Cave recently opened an exhibition of autobiographical art, Stranger Than Kindness, at the Black Diamond, a component of the Royal Danish Library in Copenhagen, Denmark. And my boy, what a retrospective it is.

Co-presented through Gucci and the Beckett-Fonden Foundation, this is a window into Cave’s art world, with more than three hundred products in his six-decade career; from live concert shots to sheet music, handwritten letters, ancient diaries, period photographs, notes and a recurring theme of angel motifs.

There can also be an old piano, recording albums and a lot of books, allowing us to see what has animated the musician over the years.

It’s an immersive exposure

Cave said in a statement: “When the Royal Danish Library contacted me with the assumption of a ‘Nick Cave exhibition’, I resisted getting involved. I don’t have any nostalgia for nature and didn’t have time to take a walk. Memory Lane, ” he said. “But the library team saw other very serious humans with outstanding contagious force and attracted me!”

He his life, from his early years, through the fame of rock and to this day, with an emphasis on storytelling, storytelling and providing a look at his artistic process.

“We’ve created an exhibition that feels unprecedented in its ambitious reach, its feet long since stretching into an unbound future,” Cave adds. “In the end, we were able to install a mix of an exhibition of additional important things that commented on the delicate and vulnerable nature of identity.”

“I’m very proud to be this exclusive, unorthodox exhibition, a dazzling story we call Stranger Than Kindness.”

Follow @nadjasayej on Twitter.

Nadja Sayej is a New York art and culture journalist. Originally a friend from Toronto, she has lived in Paris and Berlin, writing for The Guardian, The Economist.

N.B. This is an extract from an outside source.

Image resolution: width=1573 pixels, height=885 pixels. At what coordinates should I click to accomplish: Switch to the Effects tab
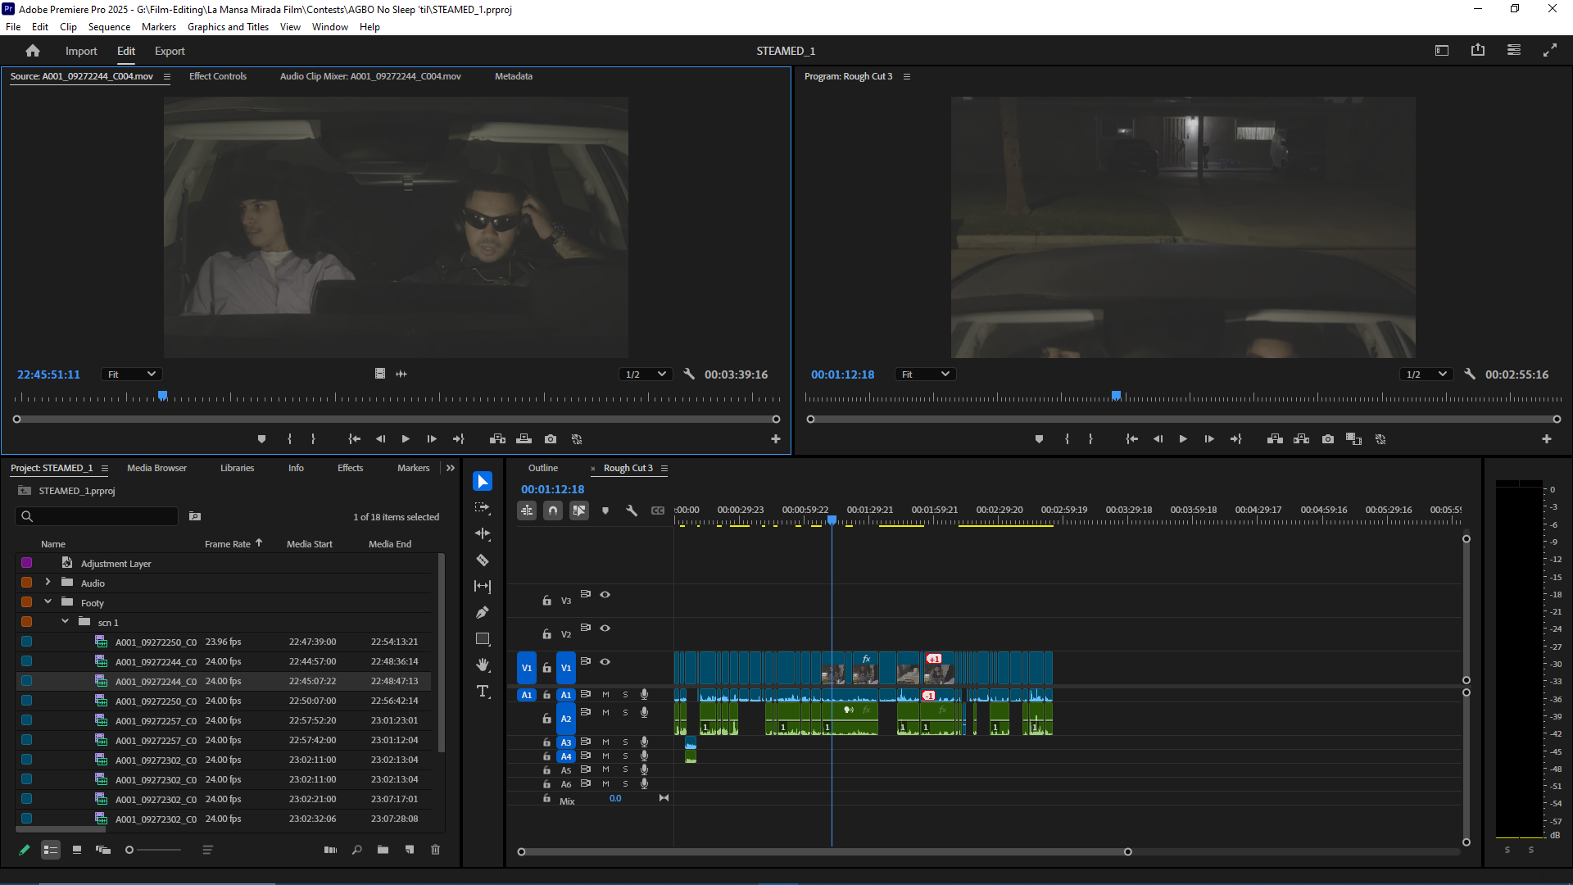click(350, 468)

Nadja Sayej is an art and culture journalist founded in New York. Originally a friend from Toronto, she has lived in Paris and Berlin, writing for The Guardian, The Economist and The New York Times. He has probably interviewed more than two hundred celebrities, from David Lynch to Salma Hayek, Susan Sarandon and Patton Oswalt. Known for spraying both tales with a sense of humor, she is the protagonist of five boks that add The Celebrity Interview Bok, released in 2017, and Biennale Bitch, a fun bok about the art world, released in 2018. Nadja can also be a celebrity photography photographer for V Magazine and Interview Magazine Germany, among others. Visit their website on nadjasayej.com.